(YOUR GOAL):
Leaving the pictures aside, transcribe only and exactly the lines from the one with "Click the Iowa" through the end of the entries, both included.

++++++++++

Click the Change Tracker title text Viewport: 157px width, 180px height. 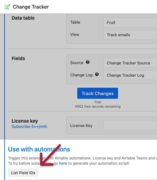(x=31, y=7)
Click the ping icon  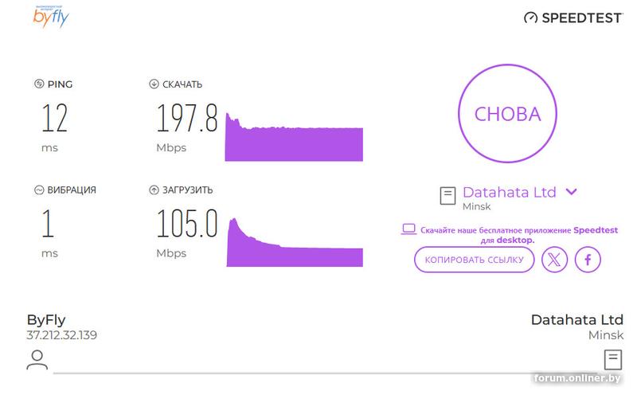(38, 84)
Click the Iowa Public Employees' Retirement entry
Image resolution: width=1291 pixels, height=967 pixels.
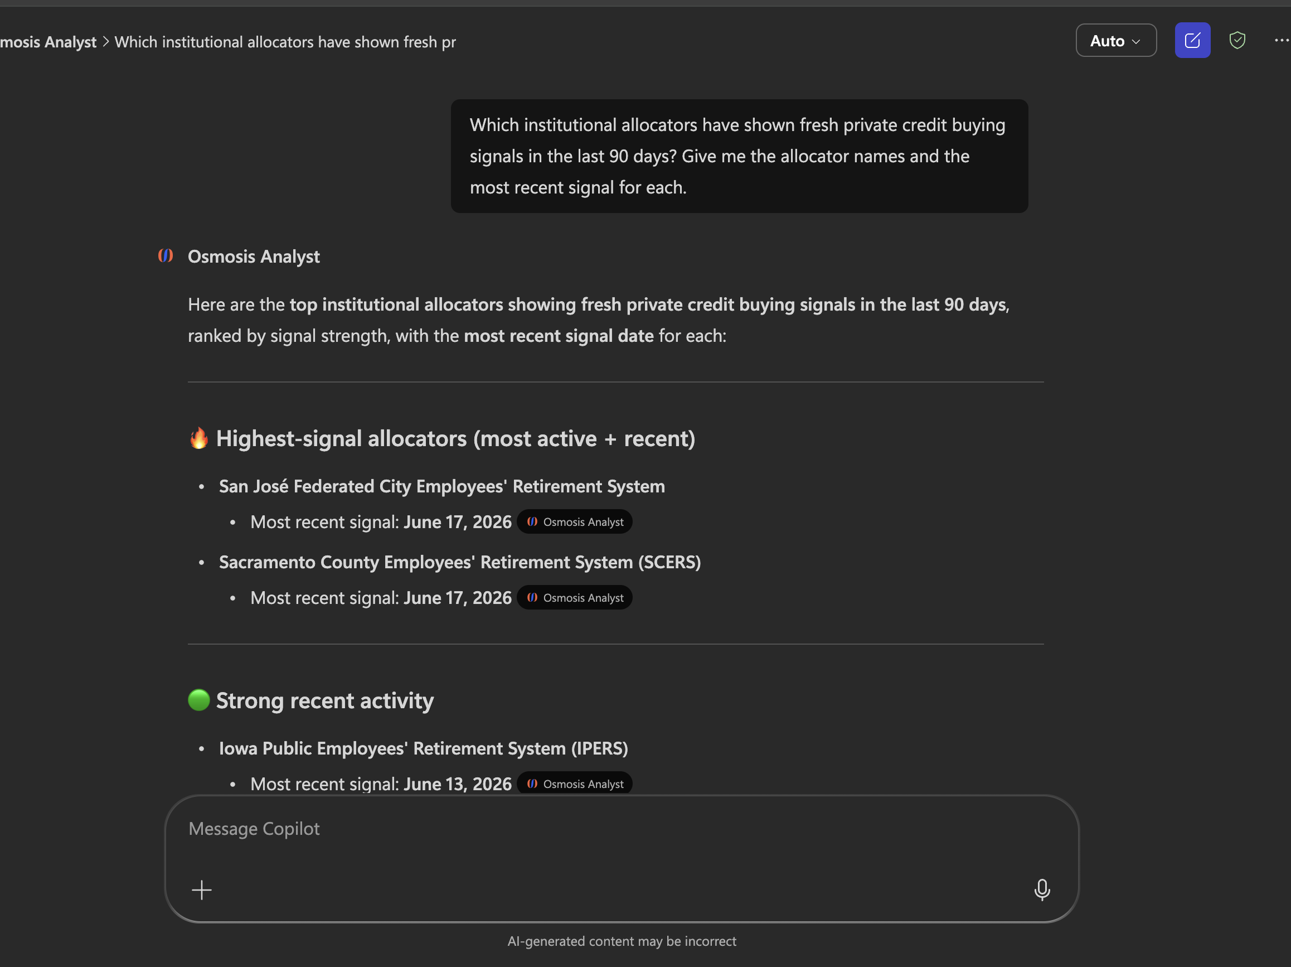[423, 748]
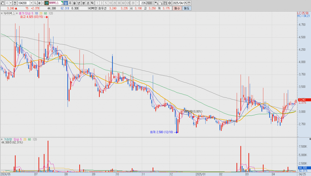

++++++++++

(EXERCISE OUTPUT):
Click the Iowa Public Employees' Retirement entry
Image resolution: width=1291 pixels, height=967 pixels.
[423, 748]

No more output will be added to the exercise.